Friday, November 18, 2022

Deciding to Go


Making the decision to move myself thousands of miles across the Atlantic ocean to a country that I know limited information about is intimidating. I spent months researching different organizations and different destinations I could go to. Many places had language requirements. Some required letters from church leaders before one could apply for the volunteer position. 

I went through a series of emails and video calls with CMMB before I was selected for the role of volunteer psychiatric nurse. I had to meet with people from South Sudan before I was able to really make a decision about where I wanted to go. There were many late night moments of panic, lots of internet searches, and thankfully several friends that could talk me down from my moments of panic.
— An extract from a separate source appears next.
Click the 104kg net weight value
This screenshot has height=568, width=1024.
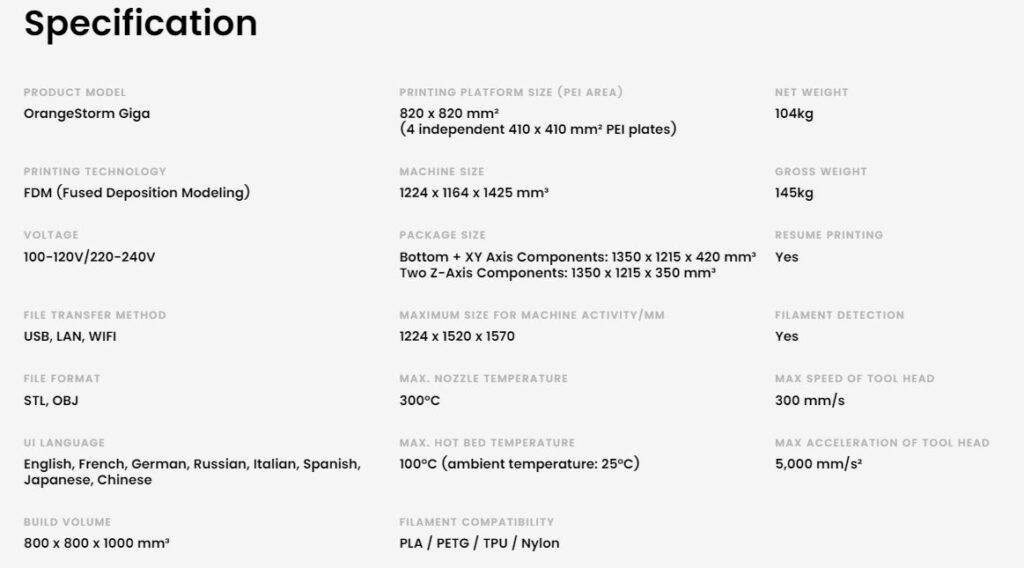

Deciding to go to South Sudan was both one of the easiest and hardest decisions to make. Once I had been accepted into the program as a volunteer saying “yes” was easy. I didn’t have to think it through really. I knew that this was what I wanted to do and if I didn’t do it I would regret it. But in other ways it was hard. Before I officially made the decision, the months leading up to this, were filled with lots of different thoughts floating through my head. 

Googling travel to South Sudan is intimidating and can be scary. There is so much negative information on the internet. Many times when you google something about South Sudan the information was all negative in nature. However, since I have plenty of people in my life from South Sudan and because I have done more in-depth research I realize that not all the news and information is current or correct. 

Now this does not mean that I am ignoring the safety concerns but I am trying to go in with an open mind and a reminder that the news and even the state department paint the county in one broad way while not discerning that different areas are safer to go to than others. Still I will be taking caution. I have learned over the years, living in various cities, working at different hospitals, being a female, and traveling a lot, about being safe. I am doing many things to ensure my safety and prepare myself for this journey. 

I don’t really have the words right now to adequately talk about my decision to go to South Sudan. I hope in a follow up blog I can talk more about why I chose here and about some of the other influences on my decision to work as a medical volunteer abroad but right now there just isn’t an adequate way for me to talk about it so I will leave this as is. I will try and write soon with a little more about how preparing to leave is going.